[Collected data]
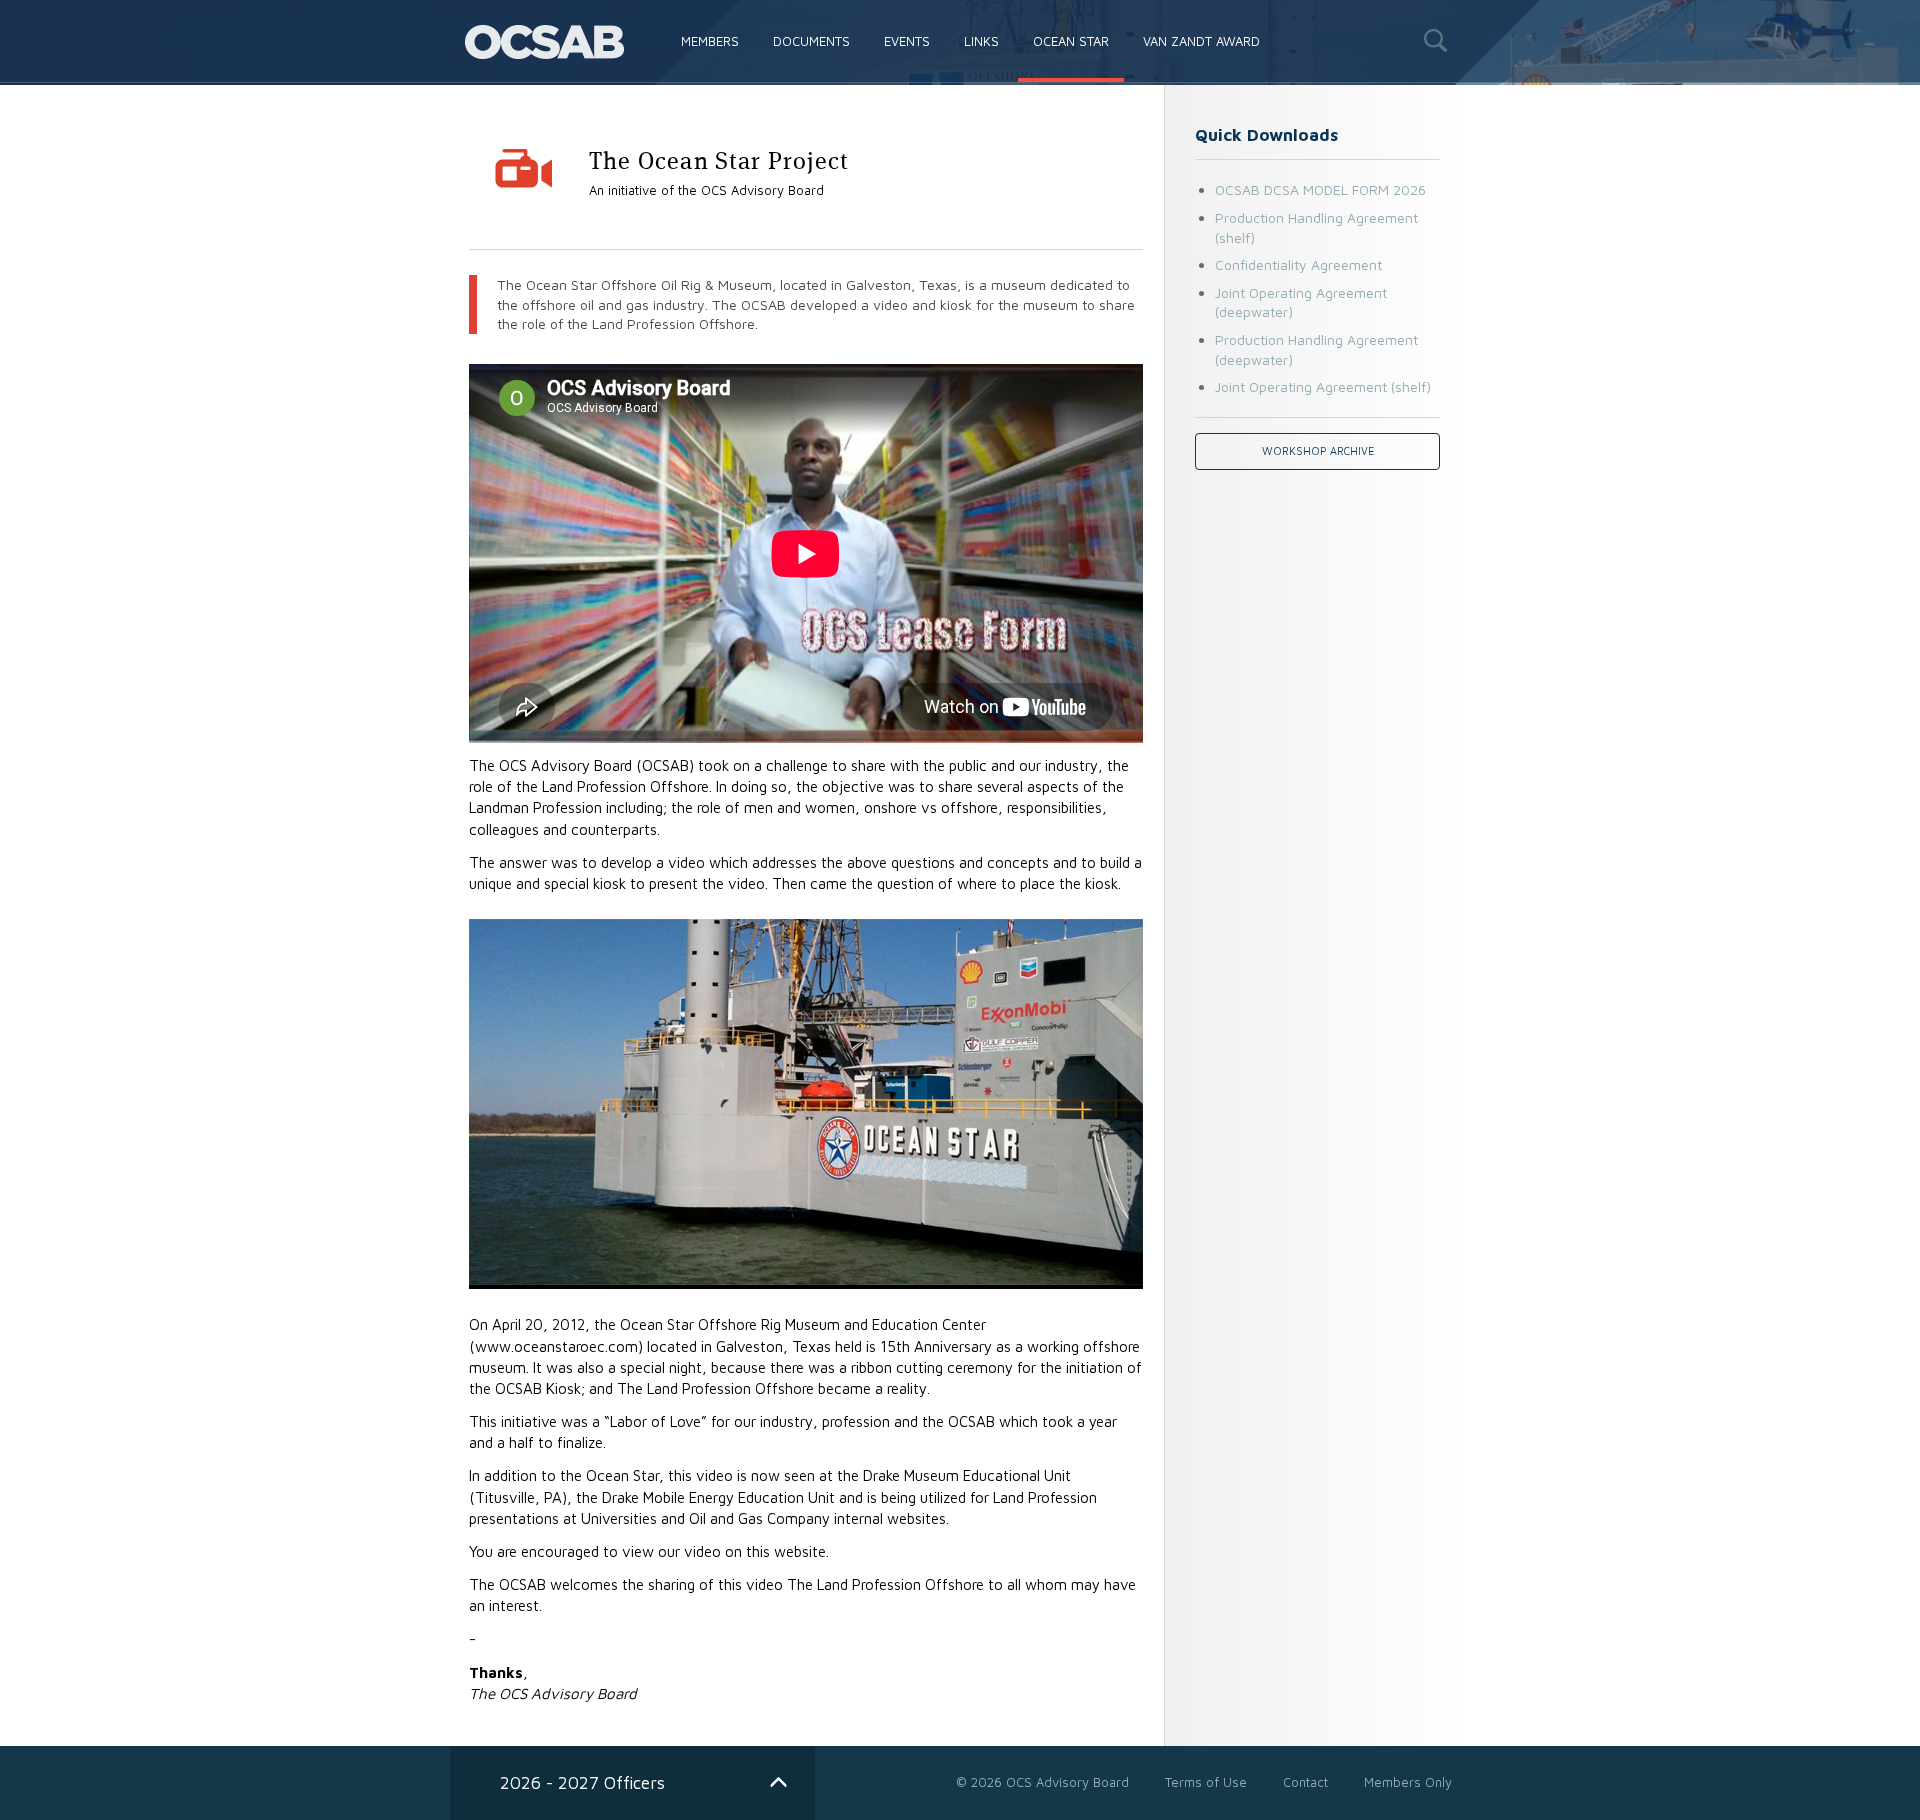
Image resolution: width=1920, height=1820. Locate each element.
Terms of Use (1206, 1782)
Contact (1305, 1782)
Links (981, 41)
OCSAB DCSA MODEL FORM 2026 (1320, 189)
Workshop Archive (1318, 451)
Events (907, 41)
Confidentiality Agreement (1298, 264)
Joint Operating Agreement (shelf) (1323, 386)
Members (710, 41)
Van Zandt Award (1201, 41)
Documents (811, 41)
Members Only (1408, 1782)
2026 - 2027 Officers (582, 1782)
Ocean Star (1071, 41)
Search (1435, 40)
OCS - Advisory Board (544, 42)
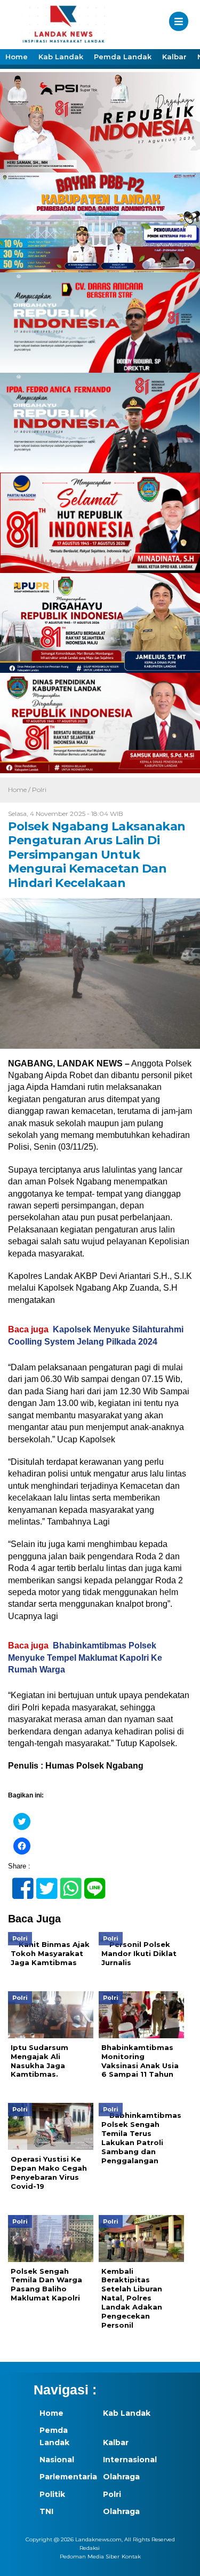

> **Instructions to follow**: Where an entry holds an image, drop the image and copy the remaining text exactly.

> **Problem solution**:
Image resolution: width=1920, height=1820. Locate each element.
Terms of Use (1206, 1782)
Contact (1305, 1782)
Links (981, 41)
OCSAB DCSA MODEL FORM 2026 (1320, 189)
Workshop Archive (1318, 451)
Events (907, 41)
Confidentiality Agreement (1298, 264)
Joint Operating Agreement (shelf) (1323, 386)
Members (710, 41)
Van Zandt Award (1201, 41)
Documents (811, 41)
Members Only (1408, 1782)
2026 - 2027 Officers (582, 1782)
Ocean Star (1071, 41)
Search (1435, 40)
OCS - Advisory Board (544, 42)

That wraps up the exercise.